This is a wonderful release! An unusual but most welcome DVD issue and quite frankly it's about time too! For here is an 85 minute disc, that not only explains but also demonstrates the intricacies of adding music to film through the use of a live orchestra in a studio with film clips displayed on a screen in the background. The featured orchestra is the superb BBC National Symphony Orchestra of Wales conducted with fine aplomb by genial host and narrator John Mauceri. Mauceri lovingly takes us through some splendid explanatory excerpts of music from the movies by such legendary film music luminaries as Max Steiner, Alfred Newman, Erich Korngold, Dimitri Tiomkin and David Raksin.
Raksin himself is actually in attendance at the sessions and tells us how he came to write his now famous theme for "Laura" some fifty years ago and which remains, as it should, one of the finest standards in popular music. The studio orchestra then plays an excerpt from the score with the appropriate scene from the picture used as a backdrop.
The most interesting section is the first example where Mauceri explains to us in some detail how Steiner's famous Tara Theme works on our thought processes to identify with Scarlet's plight in the "I'll never be hungry again" sequence in "Gone With The Wind". And also when her father tells her that "land is the only thing that matters" the camera pans back to reveal Scarlet and her father silhouetted against that brilliant red sunset sky - Mauceri then gestures from the podium with his baton and the orchestra renders a spine-tingling fortissimo treatment of the famous theme exactly as Steiner scored it for the scene all those years ago.
We are treated to something similar with a scene from the Steiner scored "Casablanca". Then the late Eleanor Slatkin - lead cellist in the Warner Bros. orchestra for 25 years - tells us how Steiner loved her playing (he was the first studio composer to employ a female instrumentalist) and always wrote a cello solo for her in his scores. It goes on to show a sequence from the Steiner scored "Johnny Belinda" (1948) where Slatkin's melancholy and heart rending solo is playing in the aftermath of Belinda's brutal rape. A quite brilliant emotional example of the power of music in film!.

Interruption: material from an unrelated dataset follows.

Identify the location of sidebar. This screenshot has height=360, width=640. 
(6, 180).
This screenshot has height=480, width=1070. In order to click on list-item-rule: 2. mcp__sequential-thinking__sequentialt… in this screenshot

The great Alfred Newman is represented by three if his scores, the famous giving of water sequence from "The Hunchback Of Notre Dame" (1939), Bernadette's father disposing of the hospital waste scene from "Song Of Bernadette" (1943) and the lovely Irish based theme for Maureen O'Hara from "How Green Is My Valley" (1941). The welsh orchestra providing beautiful renditions of Newman's music with accompanying film extracts on the studio screen.
Erich Wolfgang Korngolds's blistering action cue for the final duel from "The Adventures Of Robin Hood" (1938) is given full vent by the accomplished orchestra who respond to Mauceri's conducting prowess with admirable elan - while up on the screen Robin dispatches, once and for all, the dastardly Sir Guy of Gisbourne and which elicits from David Raksin the quip "I don't think Errol Flynn would have been as brave without that music"! Finally we are treated to the Finale and End Title by Dimitri Tiomkin from his score for "Red River" (1948). Here a male chorus joins the orchestra in the studio and expertly intones that great Red River theme.
This terrific DVD was directed by Joshua Waltezky who in 1993 won an Oscar nomination for his equally brilliant documentary on composer Bernard Herrmann.
This disc will not only be indispensable to every film student as well as every film music devotee but will also be invaluable to music students everywhere! EXCELLENT!